NAPOLI. Un tempo Luigi Barzini jr. rispetto alla professione del giornalista diceva, scherzosamente, “sempre meglio che lavorare”. Oggi la frase appropriata sarebbe: “Sempre meglio andare a raccogliere pomodori”. Parliamo della morte del lavoro intellettuale. #valgopiùdi7euro: con questa grido di dolorosa protesta i colleghi del Messaggero, per tre giorni dal 10 luglio, chiudono taccuini e spengono pc, sperando che “l’azienda apra il confronto, che chiederemo incessantemente anche tramite la mediazione delle istituzioni, chiamate in causa da un comportamento inaccettabile dell’editore”.
“L’assicurazione del Suv di Massimiliano ha pattuito con la famiglia del ciclista un risarcimento di 218.976 euro. Importi come questo vengono calcolati valutando parametri specifici: l’aspettativa di vita di una persona, la sua potenzialità di guadagno, la quantità e la qualità dei suoi legami affettivi. I periti assicurativi lo chiamano il capitale umano”. Con questa frase agghiacciante nei titoli di coda, si chiudeva il noir amaro di Paolo Virzì, “Il Capitale Umano”, appunto. Una “tragedia greca” della Brianza, dove le vittime e i carnefici sono gli stessi individui. Il film capolavoro del regista fiorentino gira attorno alla morte di un cameriere, investito, mentre di notte, dopo il lavoro, torna dalla sua famiglia in bicicletta, inconsapevole di un mondo spregiudicato, che avrebbe fatto di tutto per insabbiare il colpevole della sua dipartita. Un’immagine forte. L’assist, utile ad introdurre un altro metro valutativo; certo meno drammatico, ma comunque ingiusto: il cosiddetto “Equo compenso” per la categoria dei giornalisti. Quella strana valutazione, per la quale “oggigiorno – scriveva Oscar Wilde – si conosce il prezzo di tutto, ma non si conosce il valore di niente”. Se, come è scritto nella Carta di Firenze, “i colleghi in precariato, possono far rispettare con difficoltà le regole deontologiche”, allora c’è un problema serio per la libertà di stampa. La categoria, non soltanto non guadagna, ma addirittura ci rimette… E il famoso “Equo compenso” è solo una chimera, calpestata dai più grandi gruppi editoriali.

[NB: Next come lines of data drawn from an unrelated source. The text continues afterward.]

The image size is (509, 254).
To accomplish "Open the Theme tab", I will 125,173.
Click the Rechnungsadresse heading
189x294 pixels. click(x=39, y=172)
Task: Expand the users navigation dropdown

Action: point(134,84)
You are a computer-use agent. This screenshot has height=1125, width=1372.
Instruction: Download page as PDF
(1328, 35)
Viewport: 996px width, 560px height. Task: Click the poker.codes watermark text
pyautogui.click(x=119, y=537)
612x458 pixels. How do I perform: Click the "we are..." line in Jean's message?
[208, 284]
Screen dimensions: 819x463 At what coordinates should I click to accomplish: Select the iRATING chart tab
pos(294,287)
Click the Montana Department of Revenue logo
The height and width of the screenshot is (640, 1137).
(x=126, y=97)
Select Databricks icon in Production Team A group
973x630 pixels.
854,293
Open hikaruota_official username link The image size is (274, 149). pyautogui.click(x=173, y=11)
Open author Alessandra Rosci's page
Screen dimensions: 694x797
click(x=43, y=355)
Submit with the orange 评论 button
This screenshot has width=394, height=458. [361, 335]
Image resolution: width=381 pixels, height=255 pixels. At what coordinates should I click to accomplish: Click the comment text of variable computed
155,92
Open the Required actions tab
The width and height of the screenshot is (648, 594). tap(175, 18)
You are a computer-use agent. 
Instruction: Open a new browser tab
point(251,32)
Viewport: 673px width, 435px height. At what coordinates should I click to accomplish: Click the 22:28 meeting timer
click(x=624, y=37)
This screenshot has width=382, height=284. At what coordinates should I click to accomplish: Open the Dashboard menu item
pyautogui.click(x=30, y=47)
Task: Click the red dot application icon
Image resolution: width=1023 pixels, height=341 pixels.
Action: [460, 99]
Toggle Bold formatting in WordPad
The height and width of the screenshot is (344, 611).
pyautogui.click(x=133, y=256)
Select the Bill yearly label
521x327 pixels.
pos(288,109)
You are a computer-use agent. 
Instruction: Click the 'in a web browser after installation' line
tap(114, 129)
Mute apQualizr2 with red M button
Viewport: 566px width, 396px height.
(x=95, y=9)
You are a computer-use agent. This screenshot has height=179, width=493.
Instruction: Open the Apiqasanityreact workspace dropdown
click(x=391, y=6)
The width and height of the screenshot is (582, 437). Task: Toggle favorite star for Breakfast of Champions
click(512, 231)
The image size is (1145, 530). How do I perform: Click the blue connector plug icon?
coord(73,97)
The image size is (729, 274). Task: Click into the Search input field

“Non abbiamo altra scelta – raccontano, i giornalisti, stremati da anni di sistematica ed immotivata riduzione dei già magri compensi – per la dignità del lavoro, per il diritto dei giornalisti di informare, e per il diritto dei lettori di essere informati da giornalisti liberi e indipendenti, siamo costretti a proclamare un pacchetto di 3 giorni di sciopero contro i tagli dei compensi e per lanciare un segnale forte all’editore che sta ignorando ogni richiesta di dialogo. D’intesa con il sindacato unico e unitario dei giornalisti Italiani, la Fnsi”.
Come portavoce di “Articolo21 per la Campania” sono vicina ai colleghi del Messaggero e a tutti quei cronisti, che con i loro lavoro incessante e professionale, troppo spesso riempiono l’80% dei contenuti di una testata. Recentemente è stato consegnato simbolicamente a Paolo Siani il tesserino di professionista dedicato al fratello Giancarlo. Siani, che era e sarà per sempre un “giornalista giornalista”, era un precario de’ “Il Mattino”. Purtroppo da allora le modalità di sfruttamento dei collaboratori sono solo peggiorate. Per questo motivo dalla mia regione, martoriata per continue minacce alla libera informazione (fisiche e sotto forma di querele temerarie), lancio l’idea di un “Osservatorio permanente sul precariato giornalistico”. Una rubrica fissa, che sarà pubblicata per la prima volta su “Articolo21”, dove con una sorta di prezziario, saranno evidenziati i compensi giornalistici italiani delle maggiori testate. Perché, parliamoci chiaro, se un giorno tutti i collaboratori decidessero di incrociare le braccia, in Italia si fermerebbe del tutto l’informazione. Anche nella tv di Stato. E non è detto che non accada. La dignità non ha prezzo. Anzi non può scendere oltre!